→ Directions:
What is needed is an exact copy of the records below, without the pictures.

→ Entries shown:
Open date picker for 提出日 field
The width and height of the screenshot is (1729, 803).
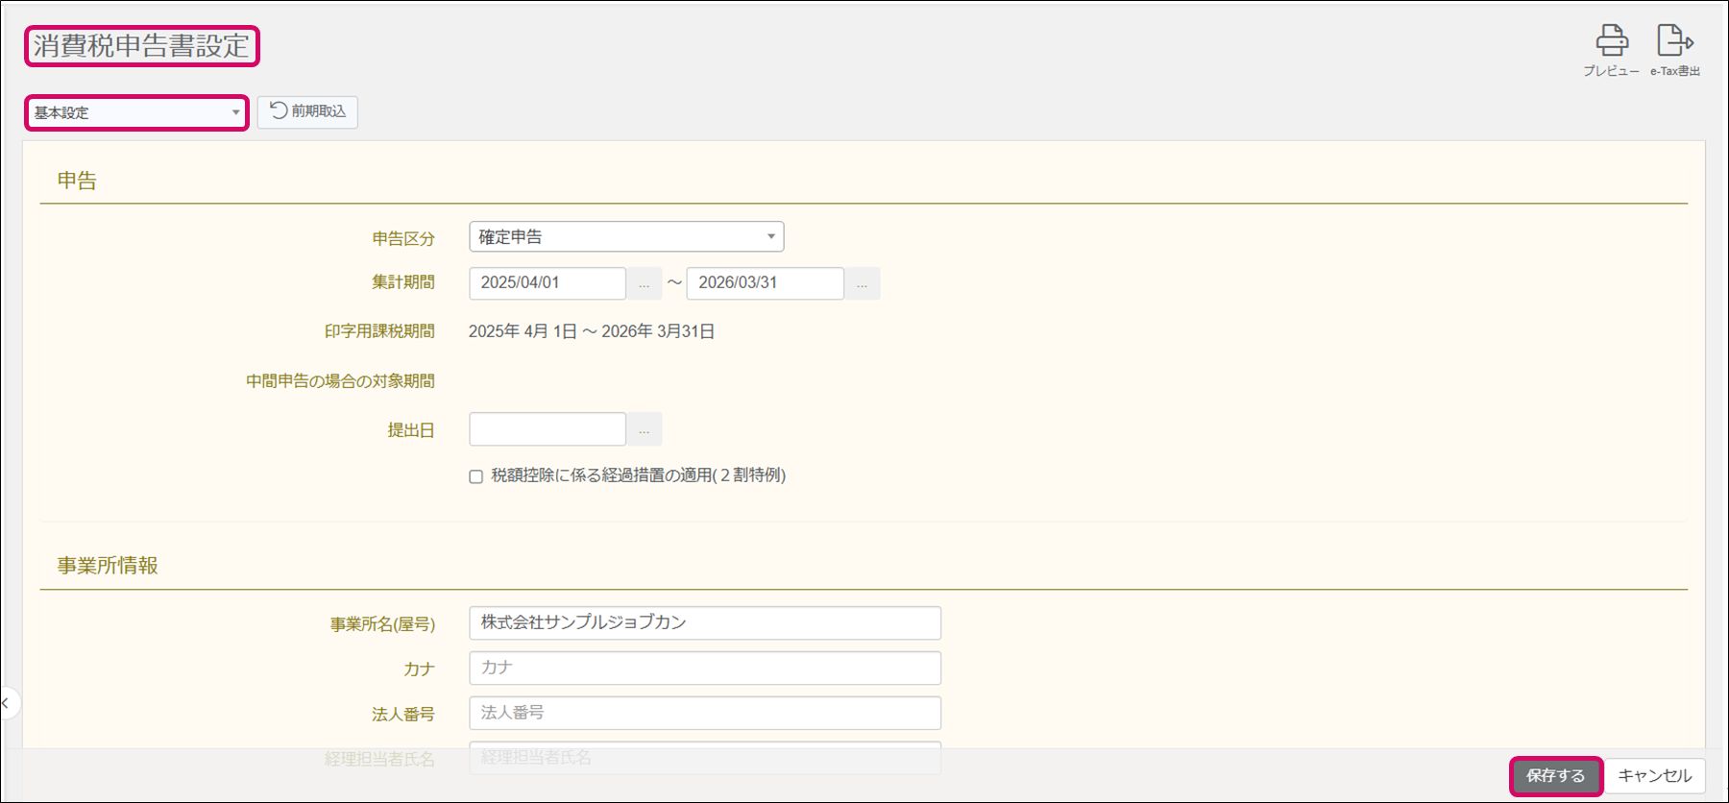[x=645, y=430]
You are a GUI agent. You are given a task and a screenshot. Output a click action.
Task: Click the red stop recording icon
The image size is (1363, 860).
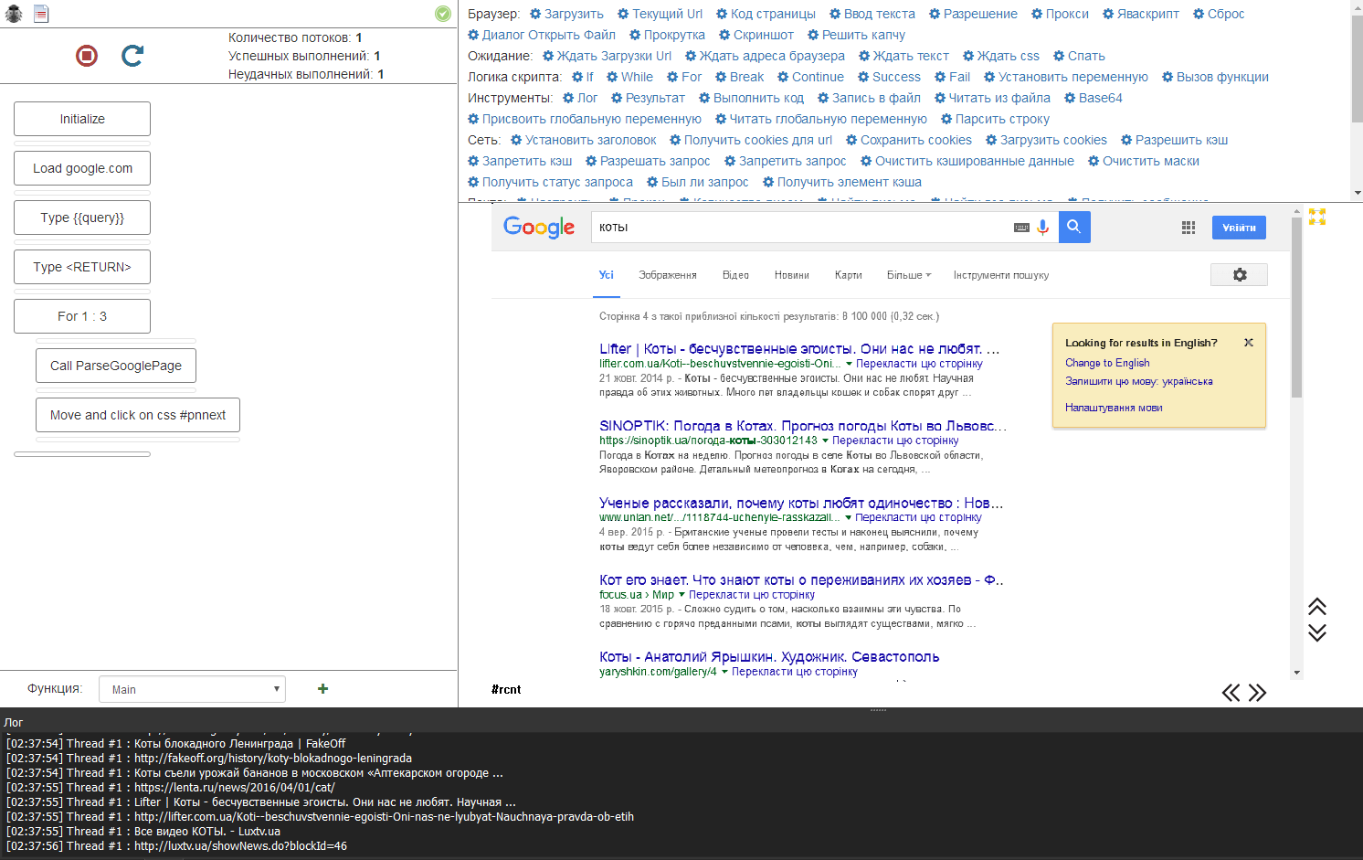point(87,57)
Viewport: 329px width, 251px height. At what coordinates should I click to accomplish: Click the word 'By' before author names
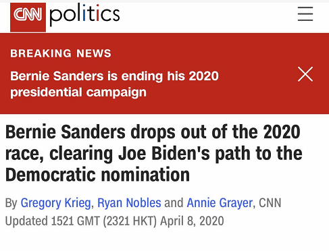click(11, 203)
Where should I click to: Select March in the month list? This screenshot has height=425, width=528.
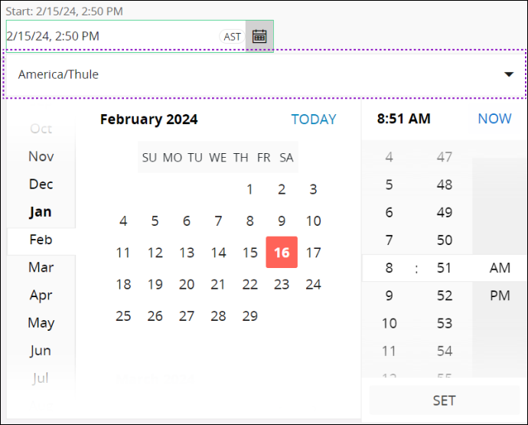pos(41,267)
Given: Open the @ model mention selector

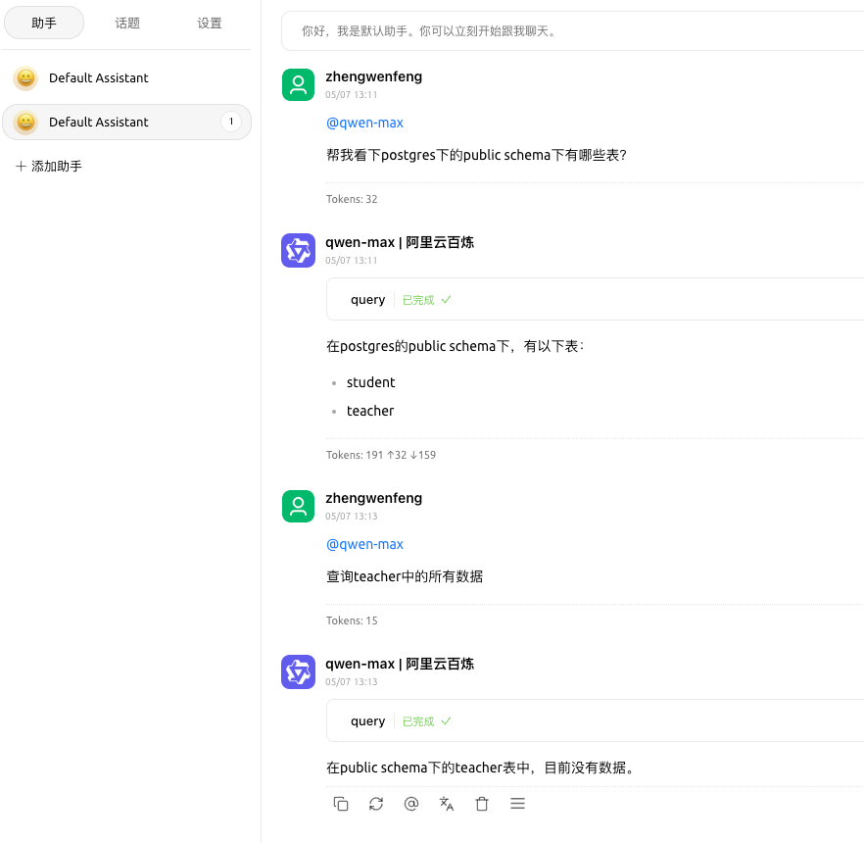Looking at the screenshot, I should pos(411,803).
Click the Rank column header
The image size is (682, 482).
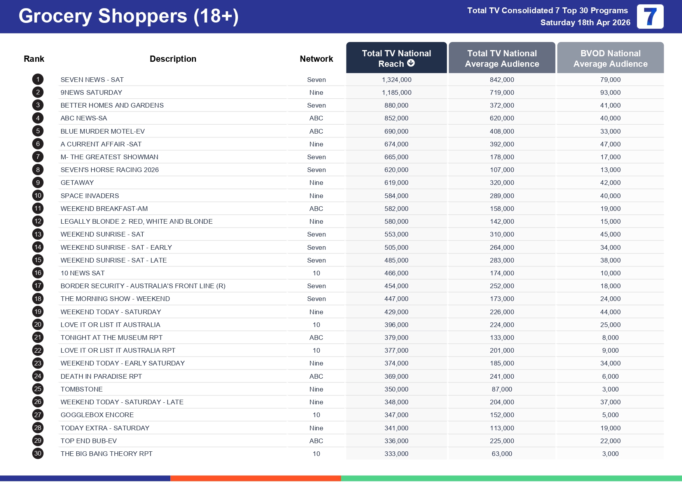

→ Solution below:
Open date picker for 提出日 field
The width and height of the screenshot is (1729, 803).
[x=645, y=430]
You are a GUI agent. You are given a task and a screenshot. Output a click action.
Task: Click the red stop recording icon
The image size is (1363, 860).
point(87,57)
Viewport: 329px width, 251px height. At what coordinates should I click to accomplish: Click the word 'By' before author names
click(11, 203)
Where should I click to: Select March in the month list? This screenshot has height=425, width=528.
pos(41,267)
Given: Open the @ model mention selector

Looking at the screenshot, I should pos(411,803).
Click the Rank column header
The image size is (682, 482).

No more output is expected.